In recent years it has received much attention and not unjustly. More and more studies are showing the catalytic role of selenium in many and important functions of our body.
What is selenium?
Selenium is an essential trace element for the normal function of the body with strong antioxidant activity. Selenium-containing enzymes are synthesized in our cells and are the main antioxidants that help neutralize free radicals.
In addition, selenium appears to have a synergistic effect with other antioxidants, such as vitamin E. More specifically, studies have shown that vitamin E increases the absorption of selenium while providing extra antioxidant protection.
The actions of selenium are mainly carried out by selenium-containing proteins, the selenoproteins. These proteins have strong antioxidant activity and are involved in important functions of our body, such as thyroid hormone homeostasis, DNA synthesis and immune response.
Selenium: Health Benefits
Selenium and Immune System
Selenium is normally found in tissues of the immune system, such as the spleen and lymph nodes. Supplementing the diet with selenium can stimulate the proliferation of immune cells.
Selenium and Viruses
Lack of selenium has been linked to the appearance, infectivity and progression of certain viral infections.

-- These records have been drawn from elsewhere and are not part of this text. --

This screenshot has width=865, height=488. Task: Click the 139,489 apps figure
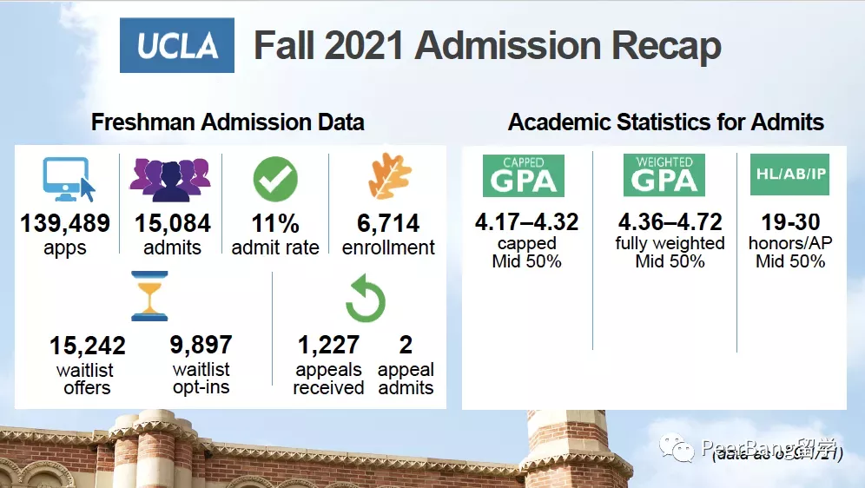tap(66, 224)
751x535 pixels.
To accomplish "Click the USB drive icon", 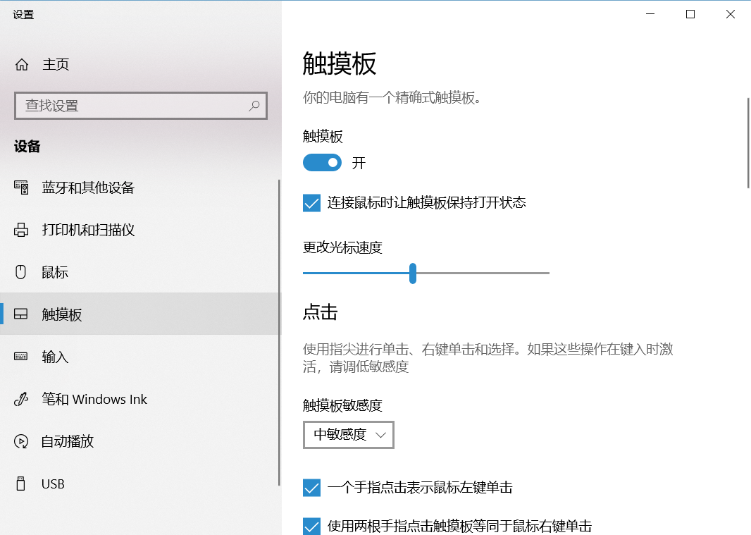I will [21, 484].
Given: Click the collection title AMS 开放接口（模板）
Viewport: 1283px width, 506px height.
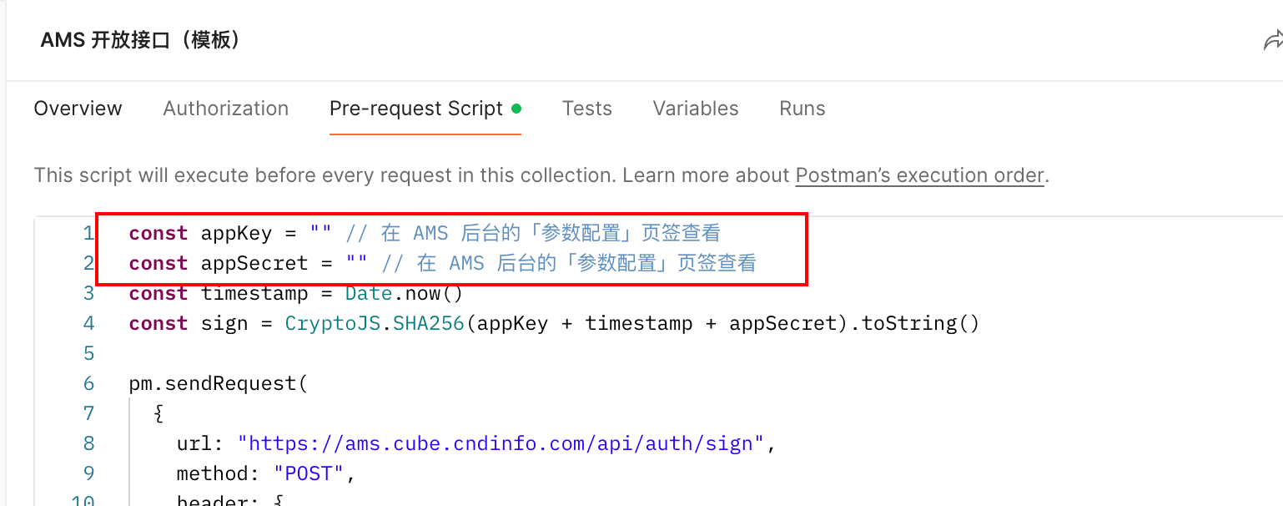Looking at the screenshot, I should 141,40.
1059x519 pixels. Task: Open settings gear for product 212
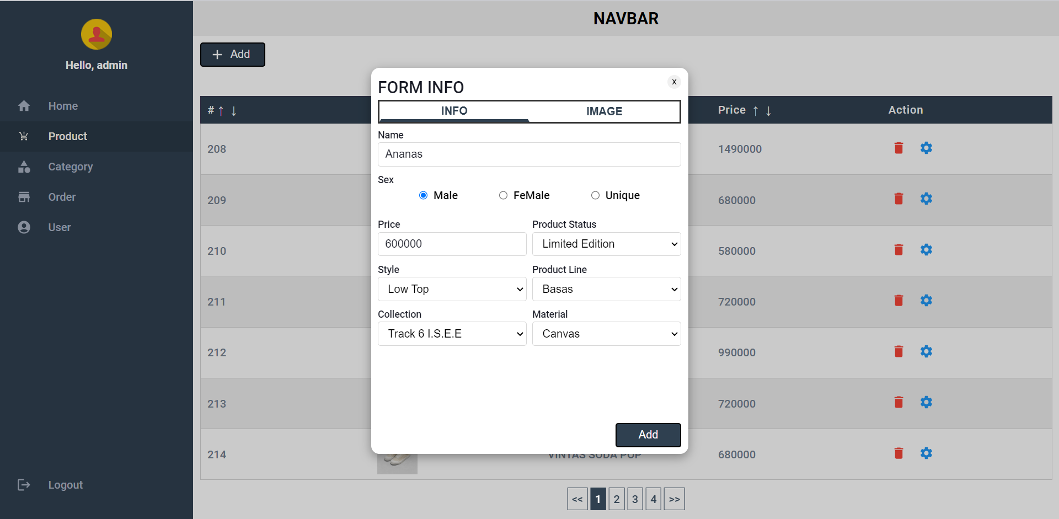tap(926, 351)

Selenium, Reproduction and Male Fertility
Selenium is associated with successful reproduction, as its deficiency has been associated with premature miscarriage. It is also essential for the male fertility required for testosterone biosynthesis, formation and normal development of sperm.
Selenium and Brain Function
Studies have shown that supplementation with selenium has reduced seizures in children, while low levels in the elderly are associated with dementia and impaired cognitive function.
Selenium and Thyroid
Selenium activates the enzyme that helps to convert thyroid hormones, in particular thyroxine (T4) to triiodothyronine (T3). Its deficiency is associated with an increased risk of developing thyroid diseases, such as Hashimoto autoimmune thyroiditis and hypothyroidism.
Selenium and Cardiovascular System
Selenium can protect against cardiovascular disease. Glutathione peroxidase can fight lipid oxidation and thus reduce blood clotting.
Which foods are rich in selenium?
In the first place are Brazil nuts. One nut yields about 95µg of selenium, which covers the recommended daily dose of selenium!
Other sources are fish and seafood, liver, red meat and poultry, various foods of vegetable origin, such as cereals, fruits, seeds and vegetables.
A valuable trace element necessary for the proper functioning of the body!
You can increase your intake of selenium by consuming foods that are rich in it. If your system needs ‘boosting’ or your needs are higher, then you can enrich your diet by choosing the appropriate dietary supplement with selenium.